─── Given entries

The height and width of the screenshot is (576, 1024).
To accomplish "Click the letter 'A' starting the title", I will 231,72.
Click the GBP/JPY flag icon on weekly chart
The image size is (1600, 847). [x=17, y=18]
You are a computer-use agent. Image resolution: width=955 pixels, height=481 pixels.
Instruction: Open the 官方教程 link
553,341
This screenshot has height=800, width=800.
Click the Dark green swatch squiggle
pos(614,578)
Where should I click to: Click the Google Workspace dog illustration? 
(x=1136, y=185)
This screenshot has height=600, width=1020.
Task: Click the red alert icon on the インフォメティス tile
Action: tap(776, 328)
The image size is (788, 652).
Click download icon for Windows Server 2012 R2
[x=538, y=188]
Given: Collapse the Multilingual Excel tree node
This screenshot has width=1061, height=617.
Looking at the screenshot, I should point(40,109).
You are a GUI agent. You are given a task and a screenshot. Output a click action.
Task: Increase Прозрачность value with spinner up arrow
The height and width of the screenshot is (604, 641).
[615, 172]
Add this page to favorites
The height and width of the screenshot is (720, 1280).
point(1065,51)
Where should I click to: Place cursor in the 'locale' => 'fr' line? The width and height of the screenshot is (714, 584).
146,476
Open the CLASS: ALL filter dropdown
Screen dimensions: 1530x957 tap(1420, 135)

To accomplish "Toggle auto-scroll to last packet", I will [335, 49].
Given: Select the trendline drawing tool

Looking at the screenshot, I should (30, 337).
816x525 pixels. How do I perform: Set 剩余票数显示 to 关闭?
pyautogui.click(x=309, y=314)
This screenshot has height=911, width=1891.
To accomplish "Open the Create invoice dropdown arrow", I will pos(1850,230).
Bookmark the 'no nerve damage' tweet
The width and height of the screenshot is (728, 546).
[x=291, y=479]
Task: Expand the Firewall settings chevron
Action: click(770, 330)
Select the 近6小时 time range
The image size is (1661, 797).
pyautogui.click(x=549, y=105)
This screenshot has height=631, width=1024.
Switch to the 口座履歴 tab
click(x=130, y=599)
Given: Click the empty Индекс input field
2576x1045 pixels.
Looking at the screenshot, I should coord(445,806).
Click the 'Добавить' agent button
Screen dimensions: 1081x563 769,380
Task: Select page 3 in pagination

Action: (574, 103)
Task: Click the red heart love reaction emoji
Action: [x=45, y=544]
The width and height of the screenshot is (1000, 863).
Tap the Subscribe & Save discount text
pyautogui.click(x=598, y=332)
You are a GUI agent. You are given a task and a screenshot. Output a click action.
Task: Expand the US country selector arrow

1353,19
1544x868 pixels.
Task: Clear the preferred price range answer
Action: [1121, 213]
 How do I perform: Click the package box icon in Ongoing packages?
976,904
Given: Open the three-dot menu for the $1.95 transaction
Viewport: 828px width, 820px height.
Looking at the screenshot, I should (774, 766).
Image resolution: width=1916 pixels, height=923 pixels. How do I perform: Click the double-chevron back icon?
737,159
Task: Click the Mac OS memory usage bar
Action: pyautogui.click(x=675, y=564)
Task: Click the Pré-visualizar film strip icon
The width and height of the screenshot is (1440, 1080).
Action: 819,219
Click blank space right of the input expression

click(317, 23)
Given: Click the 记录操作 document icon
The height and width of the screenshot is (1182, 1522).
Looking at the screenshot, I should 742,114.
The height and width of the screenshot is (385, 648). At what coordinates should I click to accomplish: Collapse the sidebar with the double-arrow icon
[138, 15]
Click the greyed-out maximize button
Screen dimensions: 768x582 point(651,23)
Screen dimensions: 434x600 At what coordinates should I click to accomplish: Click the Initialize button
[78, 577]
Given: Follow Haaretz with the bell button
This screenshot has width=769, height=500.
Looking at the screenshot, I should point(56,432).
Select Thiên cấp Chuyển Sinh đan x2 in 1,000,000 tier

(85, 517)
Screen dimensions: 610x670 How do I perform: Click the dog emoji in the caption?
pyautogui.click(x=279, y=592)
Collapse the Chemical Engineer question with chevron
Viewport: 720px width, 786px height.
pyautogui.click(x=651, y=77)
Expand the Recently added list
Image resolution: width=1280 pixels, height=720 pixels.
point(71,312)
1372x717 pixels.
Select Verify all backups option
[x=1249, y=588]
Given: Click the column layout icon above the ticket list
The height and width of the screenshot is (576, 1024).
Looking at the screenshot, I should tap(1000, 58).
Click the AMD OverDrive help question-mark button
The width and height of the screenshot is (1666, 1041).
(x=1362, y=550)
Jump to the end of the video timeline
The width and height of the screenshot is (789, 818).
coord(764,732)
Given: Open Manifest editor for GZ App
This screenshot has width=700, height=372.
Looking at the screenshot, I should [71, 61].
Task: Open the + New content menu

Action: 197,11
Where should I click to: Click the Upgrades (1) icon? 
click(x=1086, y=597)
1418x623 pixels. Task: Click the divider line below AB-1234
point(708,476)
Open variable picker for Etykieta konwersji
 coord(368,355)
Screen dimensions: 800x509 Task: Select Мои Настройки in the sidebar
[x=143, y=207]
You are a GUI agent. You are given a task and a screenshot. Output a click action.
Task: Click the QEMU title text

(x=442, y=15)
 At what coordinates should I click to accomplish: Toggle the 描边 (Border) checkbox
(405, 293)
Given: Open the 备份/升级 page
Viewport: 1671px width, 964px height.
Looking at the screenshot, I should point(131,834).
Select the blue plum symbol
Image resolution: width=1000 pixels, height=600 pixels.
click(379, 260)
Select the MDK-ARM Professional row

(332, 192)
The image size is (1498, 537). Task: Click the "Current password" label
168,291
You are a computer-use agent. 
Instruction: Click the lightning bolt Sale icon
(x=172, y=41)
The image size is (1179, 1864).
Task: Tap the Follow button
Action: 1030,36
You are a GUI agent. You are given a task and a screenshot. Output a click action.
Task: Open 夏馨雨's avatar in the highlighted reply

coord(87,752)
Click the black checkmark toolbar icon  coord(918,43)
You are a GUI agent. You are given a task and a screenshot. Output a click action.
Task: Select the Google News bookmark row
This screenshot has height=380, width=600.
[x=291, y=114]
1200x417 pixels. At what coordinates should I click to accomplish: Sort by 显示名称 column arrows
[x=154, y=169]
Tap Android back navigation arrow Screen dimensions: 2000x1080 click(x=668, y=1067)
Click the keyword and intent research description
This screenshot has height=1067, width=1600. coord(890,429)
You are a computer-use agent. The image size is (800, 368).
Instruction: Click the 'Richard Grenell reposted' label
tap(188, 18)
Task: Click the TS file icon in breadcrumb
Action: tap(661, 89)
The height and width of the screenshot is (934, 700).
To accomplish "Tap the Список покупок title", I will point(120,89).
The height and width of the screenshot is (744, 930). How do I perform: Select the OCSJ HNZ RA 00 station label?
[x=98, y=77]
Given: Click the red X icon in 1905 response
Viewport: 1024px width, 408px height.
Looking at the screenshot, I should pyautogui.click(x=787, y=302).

──────

» What this task involves
Take the word "computer" and find each line of the material that contains it. Copy those lines.

» Response to this exercise
You are a computer-use agent. Image resolution: width=955 pixels, height=481 pixels.
You are a computer-use agent. 
You are a computer-use agent. The image size is (800, 368).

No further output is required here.